* Task to complete
Please print exactly the lines from the line containing "The height and" through the end of the data, no more, and keep pictures out of the copy.
Listed records below:
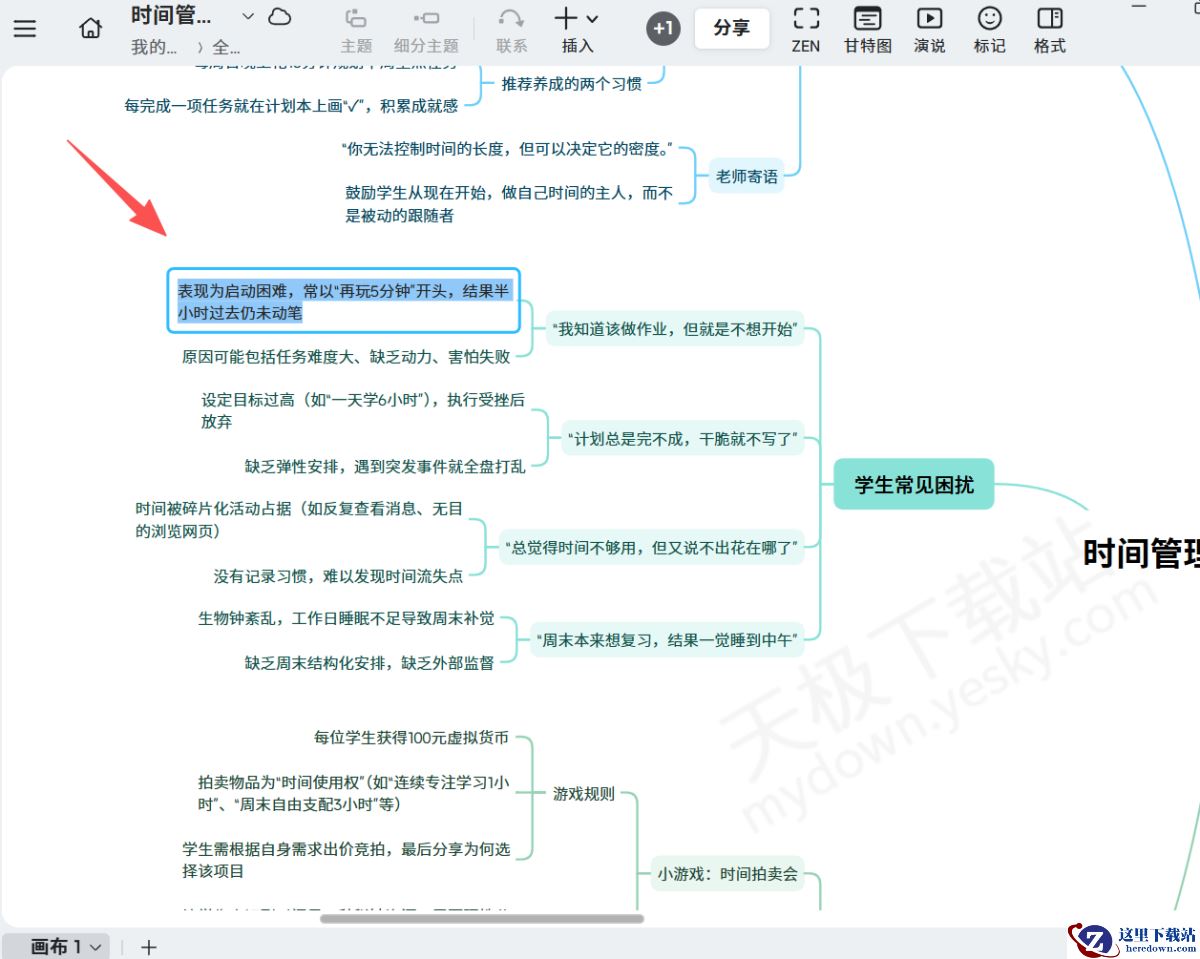
Task: Switch to the 画布 1 tab
Action: point(57,946)
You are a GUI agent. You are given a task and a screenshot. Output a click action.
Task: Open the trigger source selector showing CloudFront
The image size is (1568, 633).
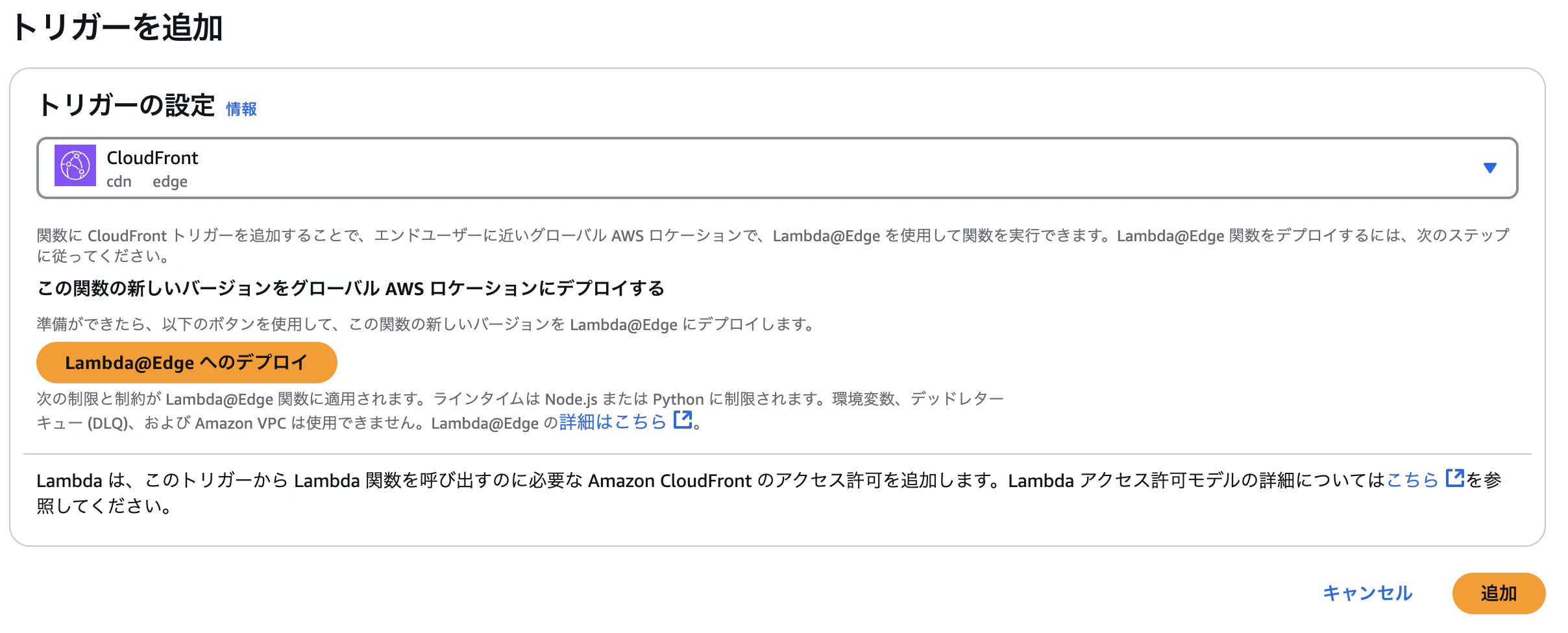coord(779,167)
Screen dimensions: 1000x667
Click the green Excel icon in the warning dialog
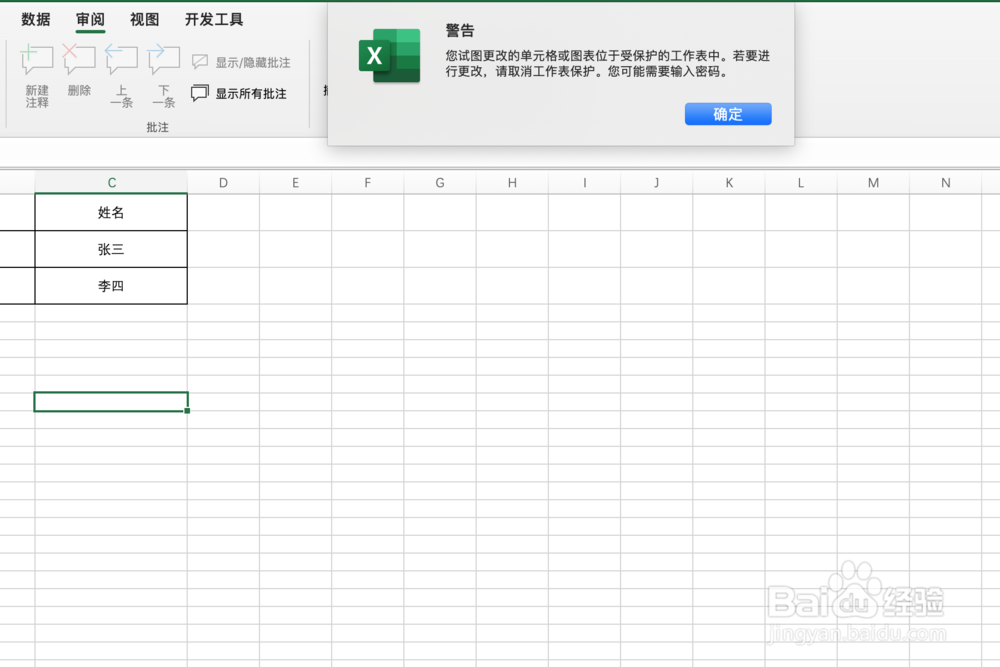[388, 56]
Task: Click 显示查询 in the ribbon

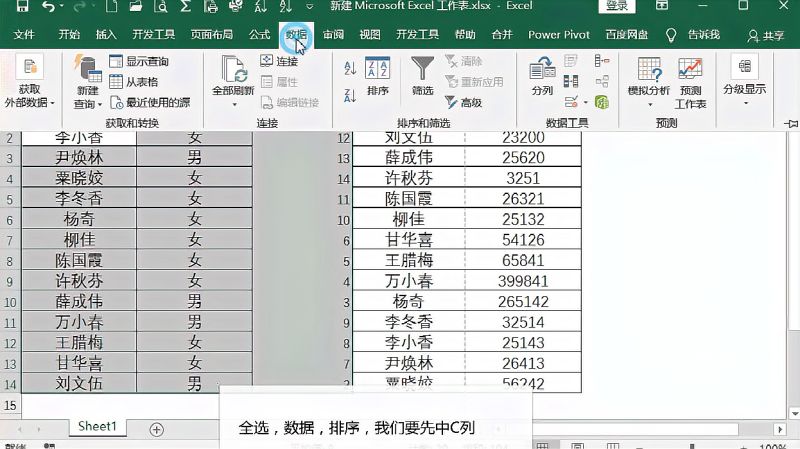Action: [x=138, y=62]
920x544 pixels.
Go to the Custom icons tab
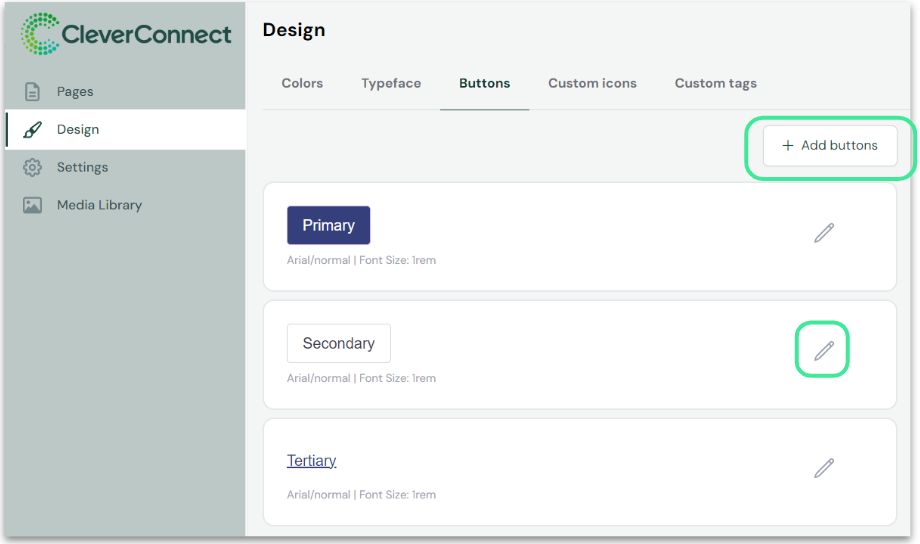tap(592, 83)
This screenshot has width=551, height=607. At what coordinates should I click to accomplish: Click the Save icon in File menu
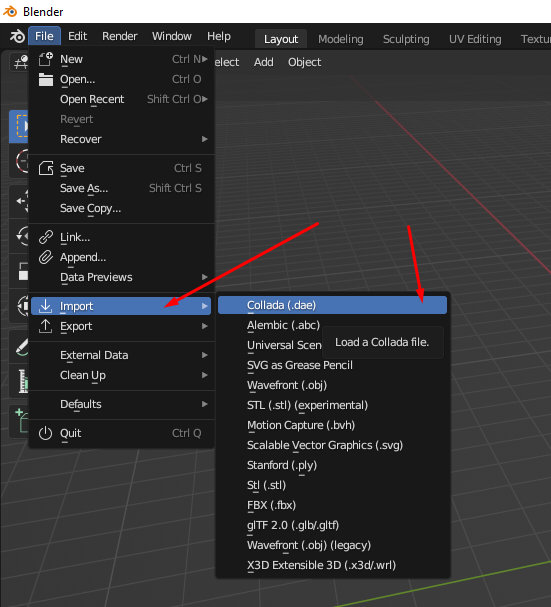click(46, 168)
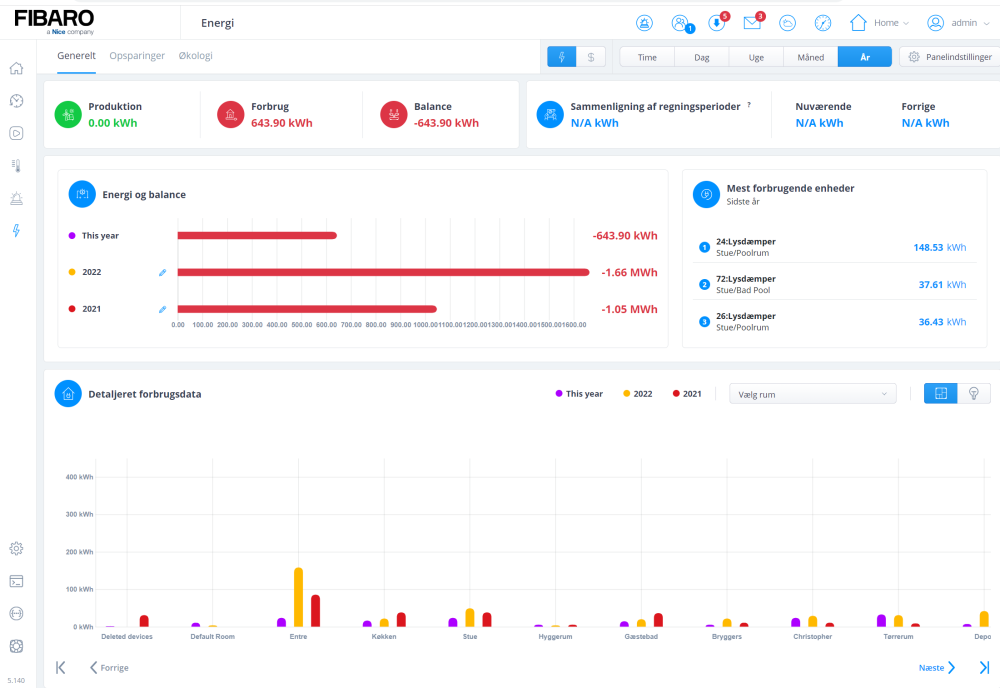Open Panelindstillinger settings button
1000x688 pixels.
click(949, 57)
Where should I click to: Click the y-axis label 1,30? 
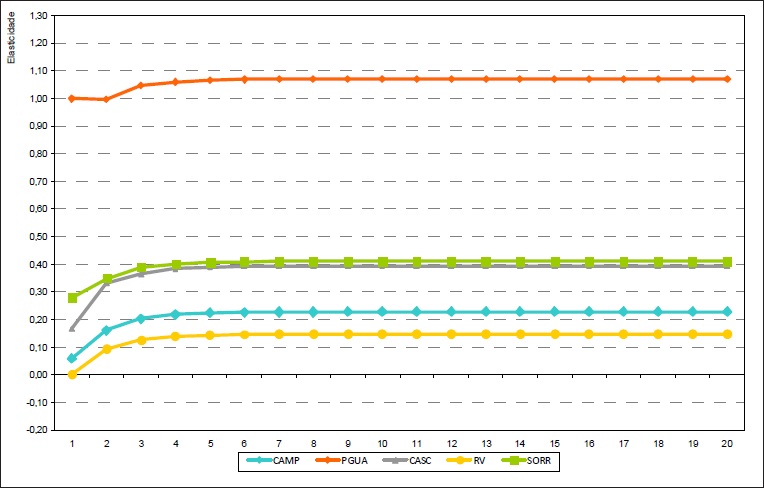(x=39, y=16)
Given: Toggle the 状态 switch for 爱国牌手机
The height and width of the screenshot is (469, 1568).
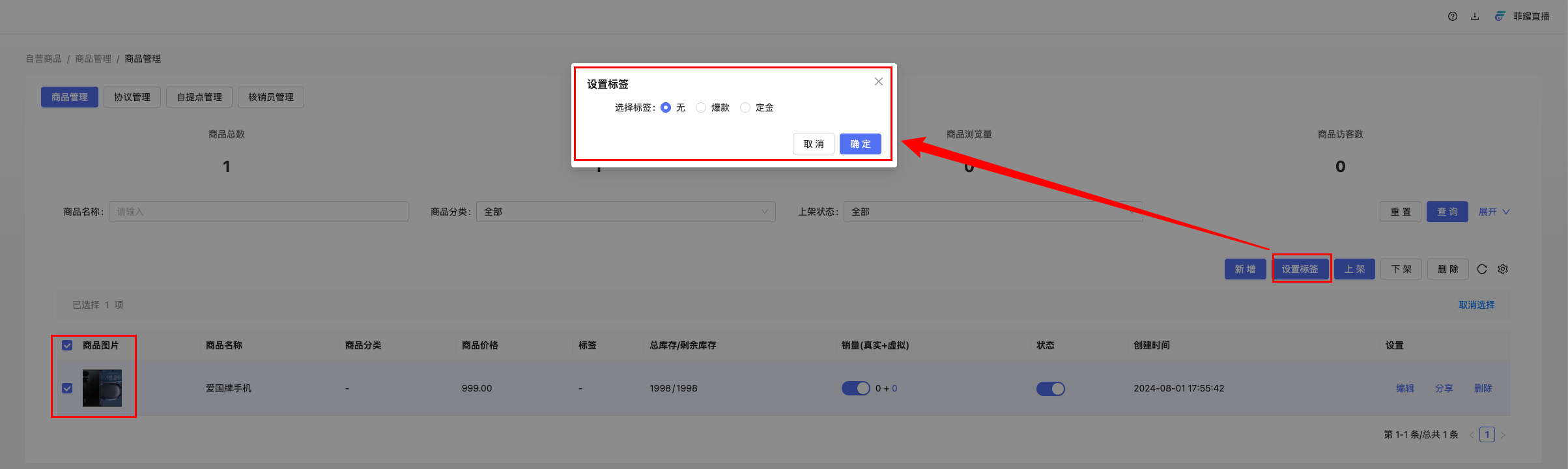Looking at the screenshot, I should (1050, 389).
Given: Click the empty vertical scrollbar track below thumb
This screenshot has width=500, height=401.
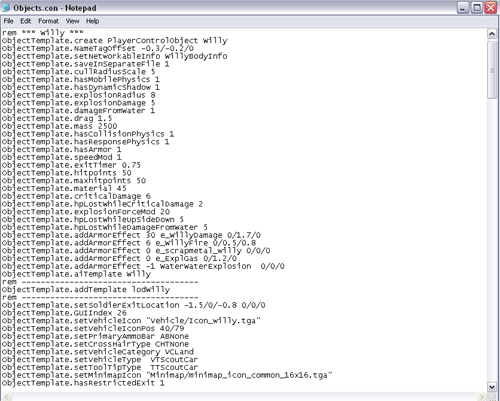Looking at the screenshot, I should [x=492, y=240].
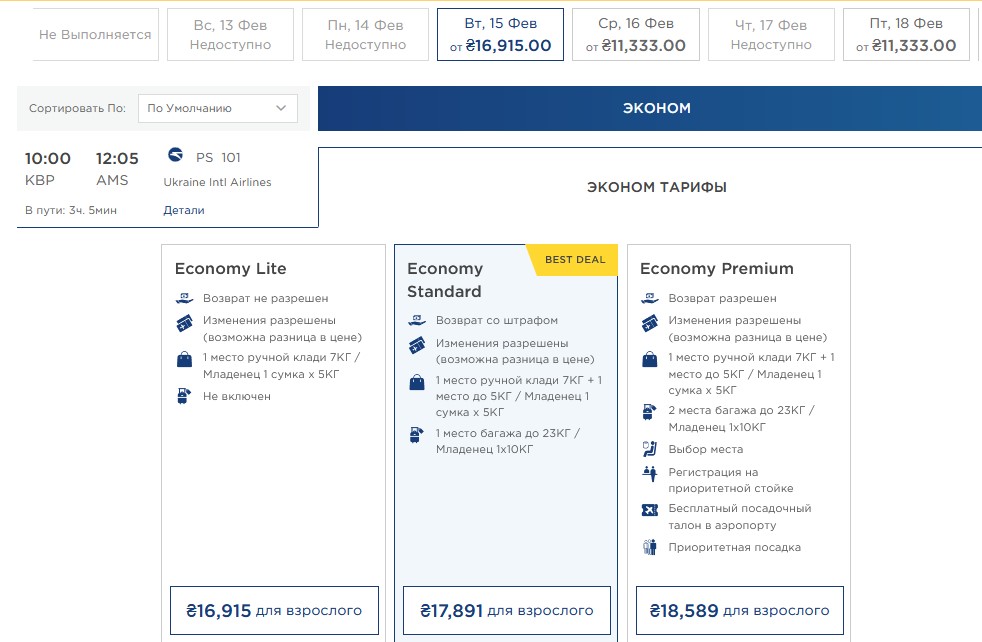Viewport: 982px width, 642px height.
Task: Click free boarding pass icon in Premium
Action: 649,510
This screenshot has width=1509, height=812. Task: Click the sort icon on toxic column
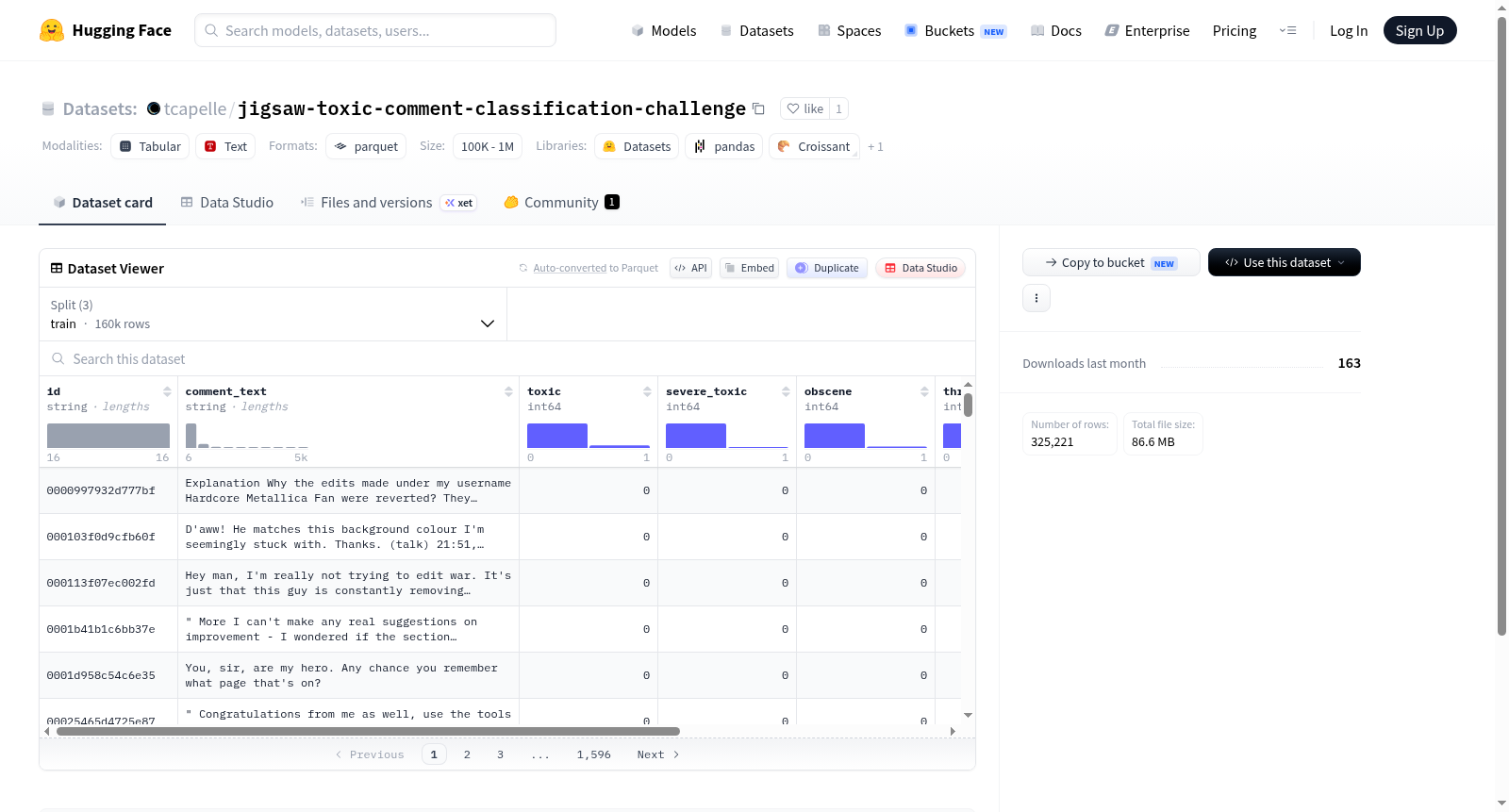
End of Listed records.
* Task response
The height and width of the screenshot is (469, 1568).
Looking at the screenshot, I should (1050, 389).
Given: Click the empty vertical scrollbar track below thumb
This screenshot has width=500, height=401.
Looking at the screenshot, I should [x=492, y=240].
Viewport: 982px width, 642px height.
Task: Click free boarding pass icon in Premium
Action: 649,510
This screenshot has width=1509, height=812. Task: Click the sort icon on toxic column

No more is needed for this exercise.